=== Work to complete ===
Only reproduce the lines from the line containing "Open the notifications bell in sidebar" onward, exactly, through the final line of the data below.

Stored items
※

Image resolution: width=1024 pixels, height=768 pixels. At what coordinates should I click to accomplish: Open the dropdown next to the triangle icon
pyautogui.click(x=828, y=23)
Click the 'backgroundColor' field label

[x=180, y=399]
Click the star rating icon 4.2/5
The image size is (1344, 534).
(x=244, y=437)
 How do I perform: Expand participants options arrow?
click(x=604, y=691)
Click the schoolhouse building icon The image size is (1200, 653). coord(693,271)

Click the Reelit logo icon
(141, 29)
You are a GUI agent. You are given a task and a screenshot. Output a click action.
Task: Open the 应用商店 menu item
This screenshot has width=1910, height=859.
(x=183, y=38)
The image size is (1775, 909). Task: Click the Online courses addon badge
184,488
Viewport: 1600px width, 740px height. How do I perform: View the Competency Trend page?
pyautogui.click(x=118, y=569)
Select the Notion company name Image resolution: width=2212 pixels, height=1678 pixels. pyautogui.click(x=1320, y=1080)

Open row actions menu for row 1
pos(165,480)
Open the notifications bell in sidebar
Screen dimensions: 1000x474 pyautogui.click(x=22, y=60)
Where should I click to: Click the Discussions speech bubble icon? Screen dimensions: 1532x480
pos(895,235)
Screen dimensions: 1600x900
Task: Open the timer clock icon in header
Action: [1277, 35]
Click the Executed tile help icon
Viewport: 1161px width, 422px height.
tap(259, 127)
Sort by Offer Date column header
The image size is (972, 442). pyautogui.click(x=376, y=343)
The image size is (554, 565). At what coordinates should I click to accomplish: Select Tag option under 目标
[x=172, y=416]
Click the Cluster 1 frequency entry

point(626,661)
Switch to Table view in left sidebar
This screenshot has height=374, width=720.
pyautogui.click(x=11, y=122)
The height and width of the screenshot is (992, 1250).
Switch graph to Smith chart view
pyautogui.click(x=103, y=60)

※

=== Result of this task ===
Open the notifications bell in sidebar
Screen dimensions: 1000x474 pyautogui.click(x=22, y=60)
Where should I click to: Click the Discussions speech bubble icon? Screen dimensions: 1532x480
pos(895,235)
Screen dimensions: 1600x900
Task: Open the timer clock icon in header
Action: [1277, 35]
Click the Executed tile help icon
Viewport: 1161px width, 422px height.
tap(259, 127)
Sort by Offer Date column header
The image size is (972, 442). pyautogui.click(x=376, y=343)
The image size is (554, 565). At what coordinates should I click to accomplish: Select Tag option under 目标
[x=172, y=416]
Click the Cluster 1 frequency entry

point(626,661)
Switch to Table view in left sidebar
This screenshot has height=374, width=720.
pyautogui.click(x=11, y=122)
The height and width of the screenshot is (992, 1250).
Switch graph to Smith chart view
pyautogui.click(x=103, y=60)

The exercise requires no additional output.